But Soros doesn’t just want to make Moscow “pay a price, ” he argues that it’s not enough for the European Union to simply punish the Russians. Rather, there is an urgent need to actually aid the Ukrainians and to prevent popular living standards from collapsing any further, according to the website.

But despite his evident passion for the topic, Soros failed to confront the single most obvious obstacle that a “Marshall Plan for Ukraine” will face: opposition from the German government. Angela Merkel, you might recall, has been extremely consistent in advocating fiscal austerity. Germany has driven extremely hard bargains with Greece, Spain, and other economically unstable members of the European Union, basically insisting that economic reform pays for itself and that there is no need to “subsidize” the implementation of laws that should be enacted anyway, Forbes said.

The idea that Germany would countenance a $50 billion check to a government that, for all of the positive press it has received, is actually moving rather slowly on economic reform simply does not comport with political reality. Indeed, at the present time, Germany is barely willing to spend money on its own government, the website said.

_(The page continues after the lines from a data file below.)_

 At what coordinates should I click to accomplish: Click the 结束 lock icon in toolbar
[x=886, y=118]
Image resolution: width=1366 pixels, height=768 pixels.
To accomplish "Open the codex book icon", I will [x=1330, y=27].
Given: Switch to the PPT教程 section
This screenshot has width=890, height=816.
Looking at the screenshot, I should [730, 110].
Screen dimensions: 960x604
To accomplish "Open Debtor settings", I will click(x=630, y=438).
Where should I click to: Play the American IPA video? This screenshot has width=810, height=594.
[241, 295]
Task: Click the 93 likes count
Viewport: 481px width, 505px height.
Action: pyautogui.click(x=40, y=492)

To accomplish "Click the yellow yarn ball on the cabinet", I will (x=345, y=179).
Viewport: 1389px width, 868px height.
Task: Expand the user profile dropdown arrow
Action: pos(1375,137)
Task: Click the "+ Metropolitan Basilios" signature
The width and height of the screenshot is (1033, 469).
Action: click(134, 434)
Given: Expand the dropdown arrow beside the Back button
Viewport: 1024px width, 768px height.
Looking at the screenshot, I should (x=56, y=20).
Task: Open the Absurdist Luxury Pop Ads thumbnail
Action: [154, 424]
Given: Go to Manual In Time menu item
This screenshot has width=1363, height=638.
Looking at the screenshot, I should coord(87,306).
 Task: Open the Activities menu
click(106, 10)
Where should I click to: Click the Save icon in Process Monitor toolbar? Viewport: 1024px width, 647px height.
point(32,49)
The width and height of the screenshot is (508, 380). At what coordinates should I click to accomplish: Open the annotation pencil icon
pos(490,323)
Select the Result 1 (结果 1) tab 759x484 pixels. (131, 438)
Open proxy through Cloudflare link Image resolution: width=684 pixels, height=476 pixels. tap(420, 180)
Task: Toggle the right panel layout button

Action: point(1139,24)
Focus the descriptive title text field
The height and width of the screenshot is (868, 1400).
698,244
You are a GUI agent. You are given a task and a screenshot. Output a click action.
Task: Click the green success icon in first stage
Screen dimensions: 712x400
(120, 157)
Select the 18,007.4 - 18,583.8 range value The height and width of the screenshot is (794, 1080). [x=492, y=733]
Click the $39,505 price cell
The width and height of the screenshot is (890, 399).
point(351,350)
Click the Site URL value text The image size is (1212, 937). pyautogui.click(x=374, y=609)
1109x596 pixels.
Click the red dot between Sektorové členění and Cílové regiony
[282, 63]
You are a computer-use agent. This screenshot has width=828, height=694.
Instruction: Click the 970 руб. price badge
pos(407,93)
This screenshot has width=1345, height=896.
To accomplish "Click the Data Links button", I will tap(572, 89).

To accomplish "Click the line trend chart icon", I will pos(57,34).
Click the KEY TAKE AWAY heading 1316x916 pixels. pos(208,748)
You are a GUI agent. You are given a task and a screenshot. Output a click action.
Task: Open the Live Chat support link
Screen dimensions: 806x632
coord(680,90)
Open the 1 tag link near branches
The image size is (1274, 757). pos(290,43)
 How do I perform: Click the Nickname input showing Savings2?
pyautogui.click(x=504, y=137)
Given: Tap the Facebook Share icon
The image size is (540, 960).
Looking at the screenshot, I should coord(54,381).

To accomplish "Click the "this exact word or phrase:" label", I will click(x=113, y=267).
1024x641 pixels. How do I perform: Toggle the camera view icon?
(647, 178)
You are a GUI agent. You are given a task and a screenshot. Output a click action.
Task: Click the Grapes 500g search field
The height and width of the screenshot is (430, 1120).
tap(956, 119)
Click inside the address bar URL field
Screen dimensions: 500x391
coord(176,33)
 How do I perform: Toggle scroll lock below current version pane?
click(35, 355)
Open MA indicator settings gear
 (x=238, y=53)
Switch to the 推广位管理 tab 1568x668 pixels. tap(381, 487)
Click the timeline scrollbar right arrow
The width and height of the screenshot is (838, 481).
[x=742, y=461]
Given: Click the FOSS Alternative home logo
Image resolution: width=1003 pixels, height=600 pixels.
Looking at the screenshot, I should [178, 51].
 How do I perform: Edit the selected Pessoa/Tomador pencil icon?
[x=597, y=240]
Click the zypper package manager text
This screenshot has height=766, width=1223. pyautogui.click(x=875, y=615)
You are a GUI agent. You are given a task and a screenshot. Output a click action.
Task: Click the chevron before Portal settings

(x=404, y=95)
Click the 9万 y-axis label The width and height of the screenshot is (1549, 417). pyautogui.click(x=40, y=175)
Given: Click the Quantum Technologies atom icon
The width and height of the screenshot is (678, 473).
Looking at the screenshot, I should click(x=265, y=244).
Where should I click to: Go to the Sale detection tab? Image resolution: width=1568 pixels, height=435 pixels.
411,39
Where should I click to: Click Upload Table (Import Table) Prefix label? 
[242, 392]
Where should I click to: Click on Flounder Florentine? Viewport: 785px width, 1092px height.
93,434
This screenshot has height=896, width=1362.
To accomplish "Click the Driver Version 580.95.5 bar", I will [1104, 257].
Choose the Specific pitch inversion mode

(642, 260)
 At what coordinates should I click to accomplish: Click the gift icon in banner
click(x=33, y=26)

There’s no indication that Russian actions in Ukraine have made the German government willing to undertake a radical departure from its previous policies, no sign whatsoever that Merkel and her advisers are preparing to sign over to Kiev what amounts to a giant blank check. On this one question, the EU has been entirely consistent: from the very beginning of the negotiating process, it was made abundantly clear to Kiev that no meaningful financial assistance would be forthcoming and that no one would underwrite the painful reforms necessary for integration with Europe, Forbes said.

Whether Soros is right or wrong, and there are reasons to be skeptical that his plan would actually work, is ultimately irrelevant: Ukraine isn’t going to get $50 billion. Indeed it will be lucky to get just enough money to prevent a messy default on its sovereign debt obligations, and even that much is currently in doubt. In the world we live in, there is no political will in Europe to sign away such massive sums of money to a country that many voters view as irrelevant. And if the events of the past twelve months haven’t changed that calculus, it’s unlikely to shift in the future, the website said.